* The task
From the line that contains "Viewport: 1366px width, 724px height." to the last line of the data, every line is to be transcribed exactly; no other line is to be included.

+++++

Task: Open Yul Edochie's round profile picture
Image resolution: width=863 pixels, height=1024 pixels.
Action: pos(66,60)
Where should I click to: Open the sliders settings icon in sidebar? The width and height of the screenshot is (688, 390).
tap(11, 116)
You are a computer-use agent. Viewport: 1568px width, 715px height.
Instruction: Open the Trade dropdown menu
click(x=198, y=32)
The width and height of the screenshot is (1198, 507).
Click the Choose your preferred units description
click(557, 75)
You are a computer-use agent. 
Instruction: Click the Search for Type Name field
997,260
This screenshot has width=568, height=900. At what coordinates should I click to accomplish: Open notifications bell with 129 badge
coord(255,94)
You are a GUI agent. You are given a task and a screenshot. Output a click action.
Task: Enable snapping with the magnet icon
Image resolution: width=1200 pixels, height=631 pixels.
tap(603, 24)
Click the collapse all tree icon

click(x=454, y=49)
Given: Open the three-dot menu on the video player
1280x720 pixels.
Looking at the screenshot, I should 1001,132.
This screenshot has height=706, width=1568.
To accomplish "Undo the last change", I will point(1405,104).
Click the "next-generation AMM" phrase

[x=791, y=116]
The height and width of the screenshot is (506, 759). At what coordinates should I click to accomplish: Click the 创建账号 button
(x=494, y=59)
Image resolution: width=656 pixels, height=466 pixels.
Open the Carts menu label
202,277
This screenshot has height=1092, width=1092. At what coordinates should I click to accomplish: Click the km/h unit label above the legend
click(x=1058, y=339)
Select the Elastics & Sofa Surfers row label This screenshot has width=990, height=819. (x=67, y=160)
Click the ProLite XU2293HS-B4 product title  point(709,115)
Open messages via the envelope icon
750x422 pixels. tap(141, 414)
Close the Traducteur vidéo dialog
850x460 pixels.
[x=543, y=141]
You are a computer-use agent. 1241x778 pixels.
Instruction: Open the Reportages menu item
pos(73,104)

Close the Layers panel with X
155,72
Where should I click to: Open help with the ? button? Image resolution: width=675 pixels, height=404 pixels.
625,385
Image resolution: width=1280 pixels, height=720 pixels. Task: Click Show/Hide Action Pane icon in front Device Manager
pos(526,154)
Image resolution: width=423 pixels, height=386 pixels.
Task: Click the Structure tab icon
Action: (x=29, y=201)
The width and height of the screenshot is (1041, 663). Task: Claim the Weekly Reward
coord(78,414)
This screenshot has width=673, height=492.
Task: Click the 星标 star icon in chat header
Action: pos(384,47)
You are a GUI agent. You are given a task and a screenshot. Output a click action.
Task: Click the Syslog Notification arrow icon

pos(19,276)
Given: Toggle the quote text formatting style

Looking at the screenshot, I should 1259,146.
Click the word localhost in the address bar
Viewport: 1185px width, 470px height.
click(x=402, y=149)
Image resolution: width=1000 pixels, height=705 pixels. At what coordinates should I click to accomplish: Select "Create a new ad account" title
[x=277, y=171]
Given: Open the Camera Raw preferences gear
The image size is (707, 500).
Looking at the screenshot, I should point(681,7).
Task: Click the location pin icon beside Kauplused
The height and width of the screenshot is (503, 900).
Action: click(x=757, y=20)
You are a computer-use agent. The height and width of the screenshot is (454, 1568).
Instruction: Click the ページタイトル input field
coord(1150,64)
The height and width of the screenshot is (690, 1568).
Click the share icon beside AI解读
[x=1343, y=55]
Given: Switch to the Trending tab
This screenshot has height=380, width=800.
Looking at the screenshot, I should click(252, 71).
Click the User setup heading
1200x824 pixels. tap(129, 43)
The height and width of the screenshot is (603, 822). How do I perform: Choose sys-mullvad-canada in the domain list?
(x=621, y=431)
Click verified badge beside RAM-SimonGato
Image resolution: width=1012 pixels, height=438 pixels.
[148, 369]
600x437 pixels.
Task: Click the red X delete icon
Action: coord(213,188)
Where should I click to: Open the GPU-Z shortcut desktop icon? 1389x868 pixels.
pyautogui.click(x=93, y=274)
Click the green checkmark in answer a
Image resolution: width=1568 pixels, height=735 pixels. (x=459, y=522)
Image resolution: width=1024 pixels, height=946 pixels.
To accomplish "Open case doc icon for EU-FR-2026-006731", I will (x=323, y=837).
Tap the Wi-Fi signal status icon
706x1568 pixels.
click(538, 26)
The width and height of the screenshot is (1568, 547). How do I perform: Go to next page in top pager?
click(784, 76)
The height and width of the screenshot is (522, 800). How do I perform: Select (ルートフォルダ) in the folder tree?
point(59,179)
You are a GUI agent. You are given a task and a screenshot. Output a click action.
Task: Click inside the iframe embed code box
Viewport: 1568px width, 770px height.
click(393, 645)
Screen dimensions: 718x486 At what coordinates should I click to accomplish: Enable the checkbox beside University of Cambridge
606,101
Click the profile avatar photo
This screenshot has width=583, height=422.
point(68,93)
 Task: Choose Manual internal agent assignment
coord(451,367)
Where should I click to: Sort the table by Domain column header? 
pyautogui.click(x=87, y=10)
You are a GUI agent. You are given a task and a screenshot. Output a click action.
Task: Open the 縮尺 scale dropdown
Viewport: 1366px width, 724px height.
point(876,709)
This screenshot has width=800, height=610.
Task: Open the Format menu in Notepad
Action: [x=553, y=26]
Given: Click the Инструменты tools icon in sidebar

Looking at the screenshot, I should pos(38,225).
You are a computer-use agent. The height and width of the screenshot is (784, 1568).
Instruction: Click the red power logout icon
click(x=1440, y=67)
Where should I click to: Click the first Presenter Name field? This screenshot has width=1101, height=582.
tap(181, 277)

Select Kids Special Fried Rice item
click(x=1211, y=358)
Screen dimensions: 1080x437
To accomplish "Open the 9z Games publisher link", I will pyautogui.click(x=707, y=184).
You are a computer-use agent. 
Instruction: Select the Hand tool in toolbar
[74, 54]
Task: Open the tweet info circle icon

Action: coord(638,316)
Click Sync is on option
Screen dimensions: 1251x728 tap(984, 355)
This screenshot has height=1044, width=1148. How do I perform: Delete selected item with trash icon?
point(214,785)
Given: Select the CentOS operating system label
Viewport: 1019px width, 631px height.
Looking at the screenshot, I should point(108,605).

+++++

* Response box
Viewport: 1366px width, 724px height.
point(876,709)
This screenshot has width=800, height=610.
Task: Open the Format menu in Notepad
Action: [x=553, y=26]
Given: Click the Инструменты tools icon in sidebar

Looking at the screenshot, I should pos(38,225).
You are a computer-use agent. The height and width of the screenshot is (784, 1568).
Instruction: Click the red power logout icon
click(x=1440, y=67)
Where should I click to: Click the first Presenter Name field? This screenshot has width=1101, height=582.
tap(181, 277)

Select Kids Special Fried Rice item
click(x=1211, y=358)
Screen dimensions: 1080x437
To accomplish "Open the 9z Games publisher link", I will pyautogui.click(x=707, y=184).
You are a computer-use agent. 
Instruction: Select the Hand tool in toolbar
[74, 54]
Task: Open the tweet info circle icon

Action: coord(638,316)
Click Sync is on option
Screen dimensions: 1251x728 tap(984, 355)
This screenshot has height=1044, width=1148. How do I perform: Delete selected item with trash icon?
point(214,785)
Given: Select the CentOS operating system label
Viewport: 1019px width, 631px height.
Looking at the screenshot, I should point(108,605).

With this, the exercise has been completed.